TRY IT ::
Your copy should match the entries below exactly, apart from the images.

DATA RECORDS ::
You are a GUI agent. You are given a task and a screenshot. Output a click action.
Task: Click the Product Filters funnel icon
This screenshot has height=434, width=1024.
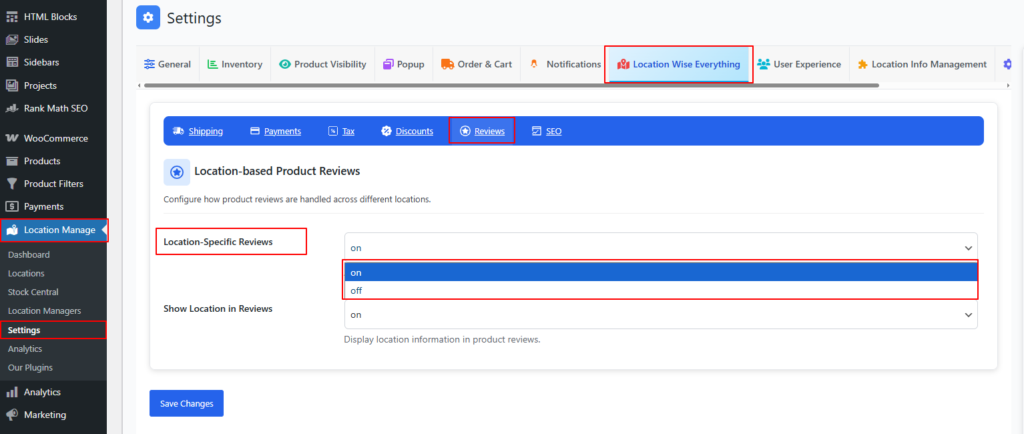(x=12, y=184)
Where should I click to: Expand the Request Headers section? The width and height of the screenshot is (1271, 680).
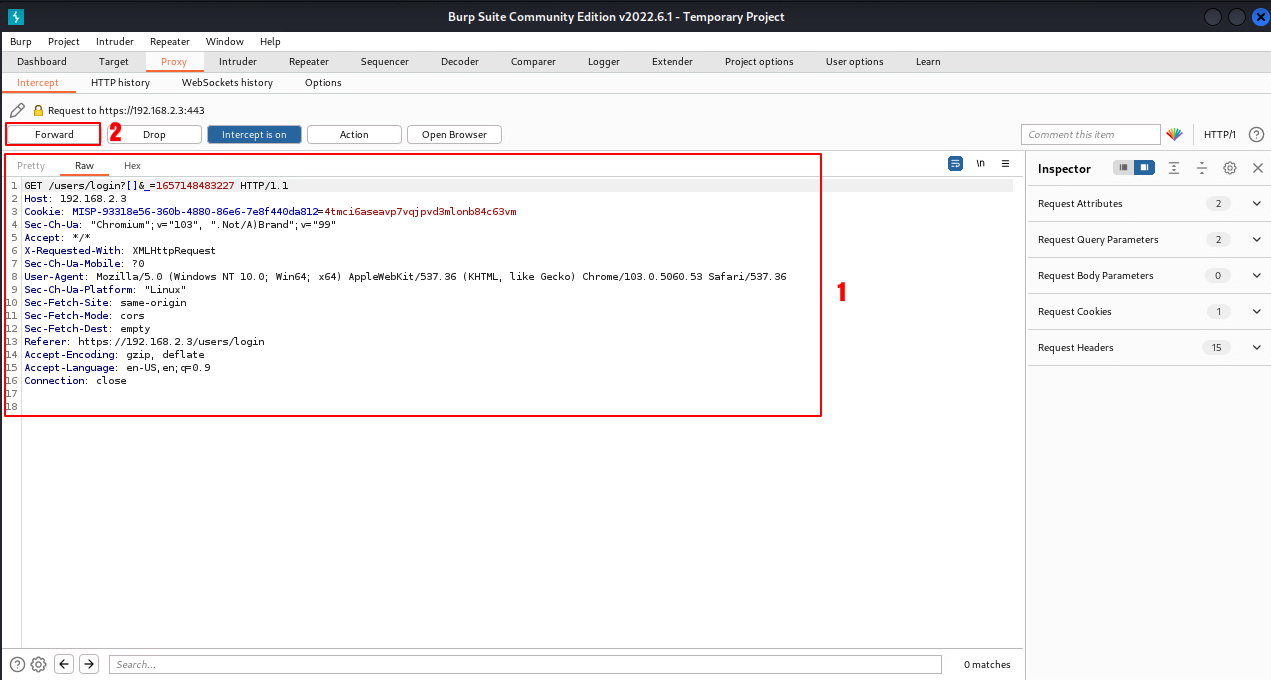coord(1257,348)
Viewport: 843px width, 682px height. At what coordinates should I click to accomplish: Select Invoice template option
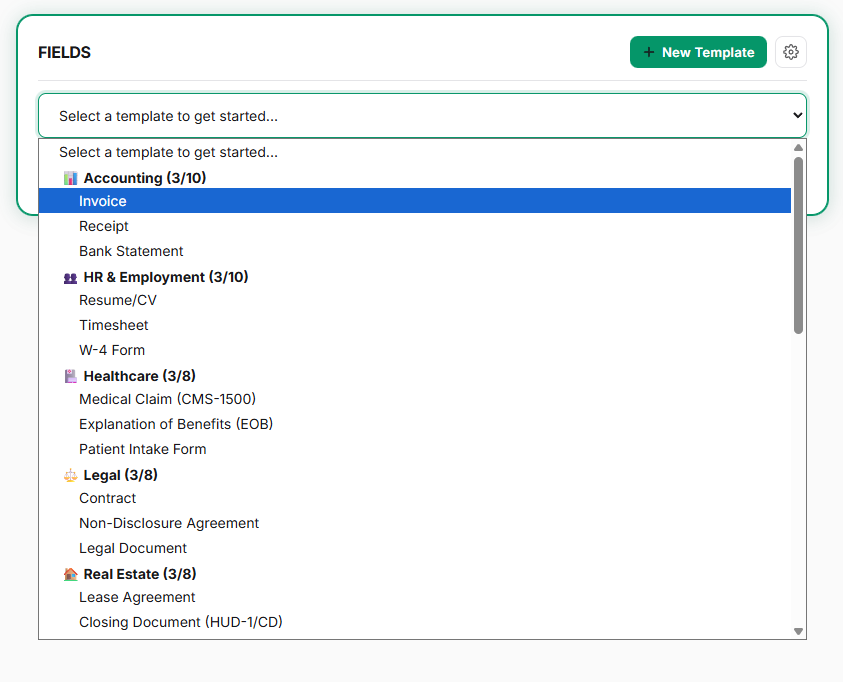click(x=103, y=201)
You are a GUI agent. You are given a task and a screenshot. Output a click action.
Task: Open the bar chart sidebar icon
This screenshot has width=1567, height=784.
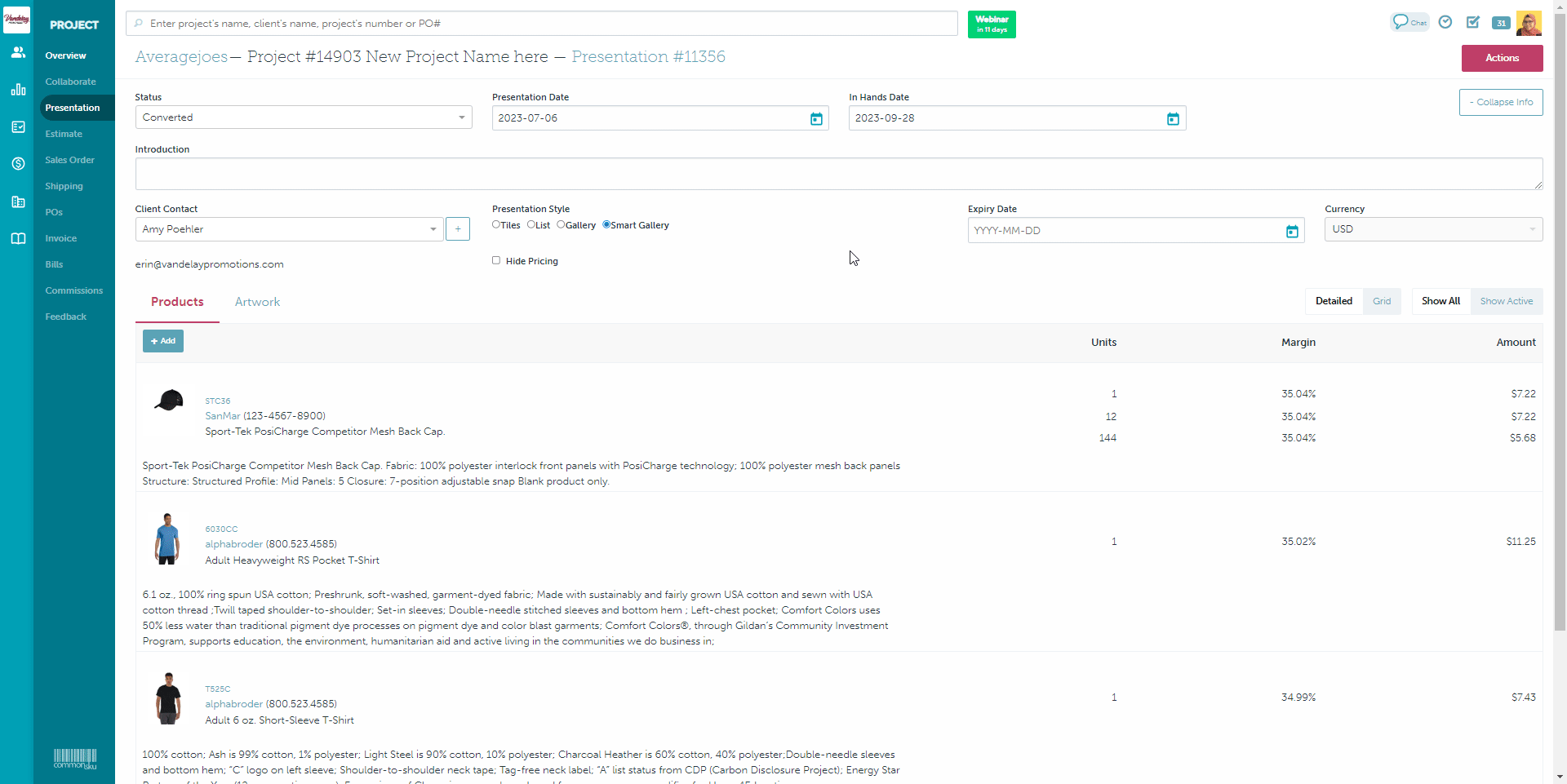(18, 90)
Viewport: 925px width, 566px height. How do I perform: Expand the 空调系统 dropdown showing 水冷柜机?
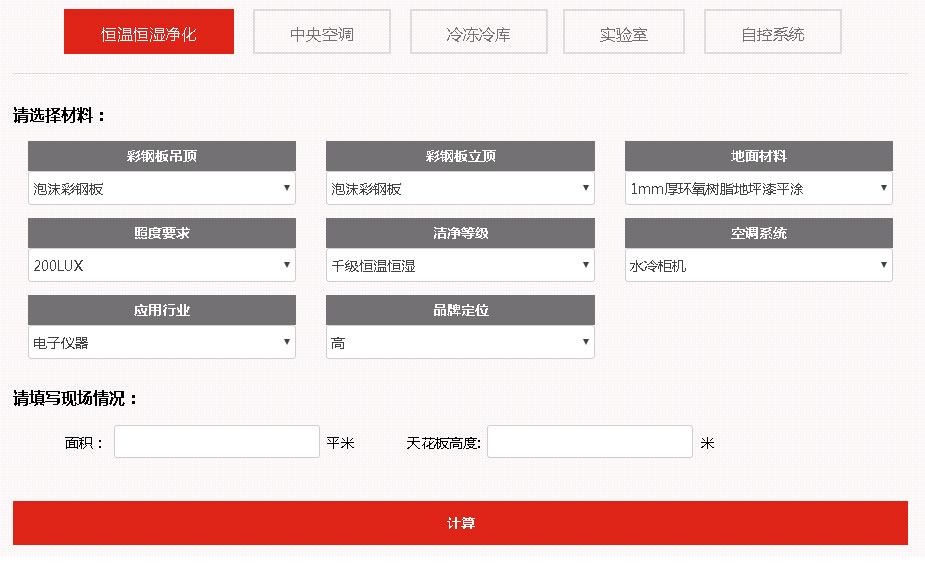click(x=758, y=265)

SOLUTION TO THIS TASK ::
You are a GUI agent. You are given a task and a screenshot. Output a click action.
Task: Click the Product Filters funnel icon
This screenshot has height=434, width=1024.
(x=12, y=184)
Where should I click to: Expand the Request Headers section? The width and height of the screenshot is (1271, 680).
coord(1257,348)
Viewport: 843px width, 682px height. At what coordinates should I click to accomplish: Select Invoice template option
click(x=103, y=201)
You are a GUI agent. You are given a task and a screenshot. Output a click action.
Task: Open the bar chart sidebar icon
This screenshot has width=1567, height=784.
(18, 90)
Viewport: 925px width, 566px height. How do I perform: Expand the 空调系统 dropdown showing 水冷柜机?
click(x=758, y=265)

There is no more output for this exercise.